For more involved postoperative complications that require a CPT service, coders should use modifier -79 or
-78 (return to the operating room for a related procedure during the postoperative period). The physician may need to indicate that a procedure or service during the postoperative period was unrelated to the original procedure.

The -79 modifier starts a new global period for the new procedure. In the case of 57150, a starred procedure, the global period is only one day. But if the patient showed up for her postoperative checkup and the physician discovered a Bartholins gland cyst, and performed a marsupialization of Bartholins gland cyst (56440), modifier -79 would be appended to the 56440. This code has a 10-day global period, which would go into effect when this second (unrelated) surgery was performed.

In either case, coders can bill for and should anticipate the full payment for the second surgery.

Return to the Operating Room

Modifier -78, on the other hand, cannot be used unless the patient returns to the operating room. However, it does not revise or start a new global period as -79 does. Also unlike modifier -79, modifier -78 pays for the intraoperative period only, which means the reimbursement for the surgery code will be greatly reduced from the full fee.

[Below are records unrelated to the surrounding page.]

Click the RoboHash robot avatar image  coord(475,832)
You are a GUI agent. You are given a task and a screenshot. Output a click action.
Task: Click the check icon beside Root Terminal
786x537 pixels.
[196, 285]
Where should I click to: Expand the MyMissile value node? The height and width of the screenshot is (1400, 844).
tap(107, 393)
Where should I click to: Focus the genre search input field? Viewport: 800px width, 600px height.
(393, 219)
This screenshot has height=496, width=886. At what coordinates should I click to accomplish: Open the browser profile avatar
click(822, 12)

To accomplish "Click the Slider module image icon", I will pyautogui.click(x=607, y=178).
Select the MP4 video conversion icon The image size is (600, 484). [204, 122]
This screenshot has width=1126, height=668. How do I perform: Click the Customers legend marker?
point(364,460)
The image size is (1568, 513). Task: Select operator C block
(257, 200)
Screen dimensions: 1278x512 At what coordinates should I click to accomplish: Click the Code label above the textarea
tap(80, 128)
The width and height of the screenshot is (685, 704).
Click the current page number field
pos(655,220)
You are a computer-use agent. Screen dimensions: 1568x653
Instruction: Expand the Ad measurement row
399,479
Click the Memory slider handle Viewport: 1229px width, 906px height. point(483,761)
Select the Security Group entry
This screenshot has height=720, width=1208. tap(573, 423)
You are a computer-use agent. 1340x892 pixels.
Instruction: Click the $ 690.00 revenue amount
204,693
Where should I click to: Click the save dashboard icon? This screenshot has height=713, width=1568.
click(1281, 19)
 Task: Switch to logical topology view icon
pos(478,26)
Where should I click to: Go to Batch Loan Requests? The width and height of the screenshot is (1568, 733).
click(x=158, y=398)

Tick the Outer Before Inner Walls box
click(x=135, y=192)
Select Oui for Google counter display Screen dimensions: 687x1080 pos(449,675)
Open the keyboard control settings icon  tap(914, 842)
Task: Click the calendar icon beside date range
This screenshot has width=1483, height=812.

If a posthysterectomy patient reports with unexplained pelvic tenderness and blood oozing from the wound, the physician would return her to the operating room, open the incision, check for and repair any bleeders, remove clots and reclose the original surgical site. Using 49002 (reopening of recent laparotomy), the coder would report the second procedure with the -78 modifier. The -78 modifier signifies to Medicare and other payers that the place of service was the operating room, and it is the only modifier with which Medicare will pay for postoperative procedures within the global surgical package period.

Practices that knowingly or unknowingly bill for bundled services included within the global period may find themselves at the very least closely monitored, and at the worst, subject to an investigation for fraud because the reimbursement filing would be considered a deliberate attempt to double-bill the payer. Check with your top payers to be sure you understand their definitions and expectations for a global period. If you start nickel and diming for every aspect of postoperative care, your carriers are going to grow suspicious of your motives, Eskew adds.